Somado a isso, tem-se que a vida privada da pessoa natural é inviolável, e o juiz, a requerimento do interessado, adotará as providências necessárias para impedir ou fazer cessar ato contrário a essa norma (artigo 21).

Assim, imaginemos a hipótese de um condômino nocivo, que em vista do seu reiterado comportamento antissocial gere incompatibilidade de convivência com a comunidade condominial:

O síndico, no estrito cumprimento da lei (artigo 1.345, do Código Civil), convoca uma Assembleia Geral Extraordinária para discutir a aplicação do constrangimento, àquele condômino, de pagar até dez vezes a taxa condominial.

A assembleia, então, por ¾ (três quartos) dos condôminos (artigo 1.337, do Código Civil), observado o direito de defesa do transgressor, aplica a multa de dez vezes o valor da contribuição condominial (artigo 1.337, parágrafo único, do Código Civil).

Todavia, paga a multa, suponhamos que o condômino não cesse o comportamento intolerável, podendo vir, até mesmo, a piorá-lo.

Nesta hipótese, sustenta Américo Isidoro Angélico:

(...) O condomínio ingressa com pedido de tutela jurisdicional antecipada, colimando a exclusão do condômino, trazendo inequívoca prova dos fatos ocorridos, demonstrando a verossimilhança das alegações e preenchendo todos os demais pressupostos legais exigidos (art. 273, do CPC), requerendo a exclusão do condômino daquele condomínio. O condomínio, então autor, pode também, com base no art. 461, § 5º, do CPC, requerer ao juiz a concessão da tutela específica da obrigação, e, assim, de ofício ou a requerimento, poderá determinar a remoção de pessoas e coisas (arts. 273 ou 461 do CPC, confronte-se com Nelson Nery Junior e Rosa Maria de Andrade Nery, Código de Processo Civil comentado, 6. ed., São Paulo: RT, atualizado até 15.03.2002, e Theotonio Negrão, Código de Processo Civil e legislação processual em vigor, 34. ed., São Paulo: Saraiva, atualizado até 04.06.2003, art. 461 e acréscimos, inclusive § 5º, consoante a Lei 10.444, de 07.05.2002). (ANGÉLICO, Américo Isidoro. op. cit., p. 100.)

....

*Objetivo 1*:
Diga se cada afirmação abaixo está de acordo com o trecho sobre o condômino nocivo. Responda sim ou não e cite as palavras do texto que decidem cada caso.
(a) A multa que a assembleia pode aplicar ao condômino chega a até dez vezes a taxa condominial.
(b) A assembleia aplica a multa por maioria simples dos condôminos.
(c) Para discutir a multa, o síndico convoca uma Assembleia Geral Ordinária.

*Dados extraídos*:
....

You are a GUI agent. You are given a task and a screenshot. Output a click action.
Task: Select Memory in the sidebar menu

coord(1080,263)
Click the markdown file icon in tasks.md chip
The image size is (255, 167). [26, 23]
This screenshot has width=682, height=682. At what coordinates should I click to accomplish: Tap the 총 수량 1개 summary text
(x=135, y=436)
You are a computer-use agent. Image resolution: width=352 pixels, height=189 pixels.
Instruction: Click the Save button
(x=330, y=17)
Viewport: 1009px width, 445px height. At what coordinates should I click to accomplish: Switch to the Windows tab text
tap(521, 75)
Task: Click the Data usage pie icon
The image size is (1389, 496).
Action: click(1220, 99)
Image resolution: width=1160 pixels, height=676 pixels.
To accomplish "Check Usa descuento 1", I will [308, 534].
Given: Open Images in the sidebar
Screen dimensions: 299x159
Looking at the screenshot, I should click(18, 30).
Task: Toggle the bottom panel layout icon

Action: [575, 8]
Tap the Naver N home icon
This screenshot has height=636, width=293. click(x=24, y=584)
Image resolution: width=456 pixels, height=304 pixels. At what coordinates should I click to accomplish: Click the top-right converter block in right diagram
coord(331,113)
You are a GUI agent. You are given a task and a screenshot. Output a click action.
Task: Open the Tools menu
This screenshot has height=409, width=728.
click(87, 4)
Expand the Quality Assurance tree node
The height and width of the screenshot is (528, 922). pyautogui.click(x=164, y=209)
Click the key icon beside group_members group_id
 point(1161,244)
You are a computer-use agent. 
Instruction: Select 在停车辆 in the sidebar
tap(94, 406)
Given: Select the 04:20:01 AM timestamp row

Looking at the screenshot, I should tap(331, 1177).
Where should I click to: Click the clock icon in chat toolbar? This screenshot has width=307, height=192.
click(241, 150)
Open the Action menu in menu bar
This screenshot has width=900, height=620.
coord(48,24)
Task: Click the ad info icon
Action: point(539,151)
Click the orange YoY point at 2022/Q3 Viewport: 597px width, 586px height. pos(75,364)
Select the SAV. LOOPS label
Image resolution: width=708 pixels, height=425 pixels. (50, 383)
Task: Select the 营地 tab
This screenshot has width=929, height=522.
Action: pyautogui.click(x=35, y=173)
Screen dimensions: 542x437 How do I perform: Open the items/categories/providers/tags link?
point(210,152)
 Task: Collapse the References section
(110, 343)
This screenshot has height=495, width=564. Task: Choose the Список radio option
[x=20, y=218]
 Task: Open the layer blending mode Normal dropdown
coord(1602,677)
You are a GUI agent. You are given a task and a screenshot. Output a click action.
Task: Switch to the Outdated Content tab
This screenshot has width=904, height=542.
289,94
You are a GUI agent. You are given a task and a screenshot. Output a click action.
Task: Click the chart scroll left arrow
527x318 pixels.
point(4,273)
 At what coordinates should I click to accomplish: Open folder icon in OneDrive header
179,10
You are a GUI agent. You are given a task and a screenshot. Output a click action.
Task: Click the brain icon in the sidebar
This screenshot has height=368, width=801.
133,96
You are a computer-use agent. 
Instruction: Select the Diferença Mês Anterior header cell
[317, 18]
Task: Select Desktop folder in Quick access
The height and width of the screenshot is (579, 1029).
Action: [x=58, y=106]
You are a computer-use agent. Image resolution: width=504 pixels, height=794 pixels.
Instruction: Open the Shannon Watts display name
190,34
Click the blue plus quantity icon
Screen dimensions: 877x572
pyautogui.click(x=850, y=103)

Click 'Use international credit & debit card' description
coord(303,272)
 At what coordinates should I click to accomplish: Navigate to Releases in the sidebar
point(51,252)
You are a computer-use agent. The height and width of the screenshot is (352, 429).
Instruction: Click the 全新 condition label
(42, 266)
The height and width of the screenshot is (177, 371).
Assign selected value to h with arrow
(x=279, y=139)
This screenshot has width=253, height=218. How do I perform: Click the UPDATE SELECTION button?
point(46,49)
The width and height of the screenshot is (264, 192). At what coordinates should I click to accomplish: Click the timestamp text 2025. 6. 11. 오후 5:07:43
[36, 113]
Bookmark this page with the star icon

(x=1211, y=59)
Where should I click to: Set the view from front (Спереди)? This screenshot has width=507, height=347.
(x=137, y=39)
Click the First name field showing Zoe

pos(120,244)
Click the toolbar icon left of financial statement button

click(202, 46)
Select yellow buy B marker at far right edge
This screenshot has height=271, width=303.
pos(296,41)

....

*Objetivo 2*:
Reproduza sem alterações as linhas dos registros que vão da que contém "Expand the Quality Assurance tree node" até a que contém "coord(1602,677)", incluindo as duas.

*Resposta esperada 1*:
(a) Sim: "pagar até dez vezes a taxa condominial"
(b) Não: "por ¾ (três quartos) dos condôminos"
(c) Não: "convoca uma Assembleia Geral Extraordinária"

*Resposta esperada 2*:
Expand the Quality Assurance tree node
The height and width of the screenshot is (528, 922). pyautogui.click(x=164, y=209)
Click the key icon beside group_members group_id
 point(1161,244)
You are a computer-use agent. 
Instruction: Select 在停车辆 in the sidebar
tap(94, 406)
Given: Select the 04:20:01 AM timestamp row

Looking at the screenshot, I should tap(331, 1177).
Where should I click to: Click the clock icon in chat toolbar? This screenshot has width=307, height=192.
click(241, 150)
Open the Action menu in menu bar
This screenshot has width=900, height=620.
coord(48,24)
Task: Click the ad info icon
Action: point(539,151)
Click the orange YoY point at 2022/Q3 Viewport: 597px width, 586px height. pos(75,364)
Select the SAV. LOOPS label
Image resolution: width=708 pixels, height=425 pixels. (50, 383)
Task: Select the 营地 tab
This screenshot has width=929, height=522.
Action: pyautogui.click(x=35, y=173)
Screen dimensions: 542x437 How do I perform: Open the items/categories/providers/tags link?
point(210,152)
 Task: Collapse the References section
(110, 343)
This screenshot has height=495, width=564. Task: Choose the Список radio option
[x=20, y=218]
 Task: Open the layer blending mode Normal dropdown
coord(1602,677)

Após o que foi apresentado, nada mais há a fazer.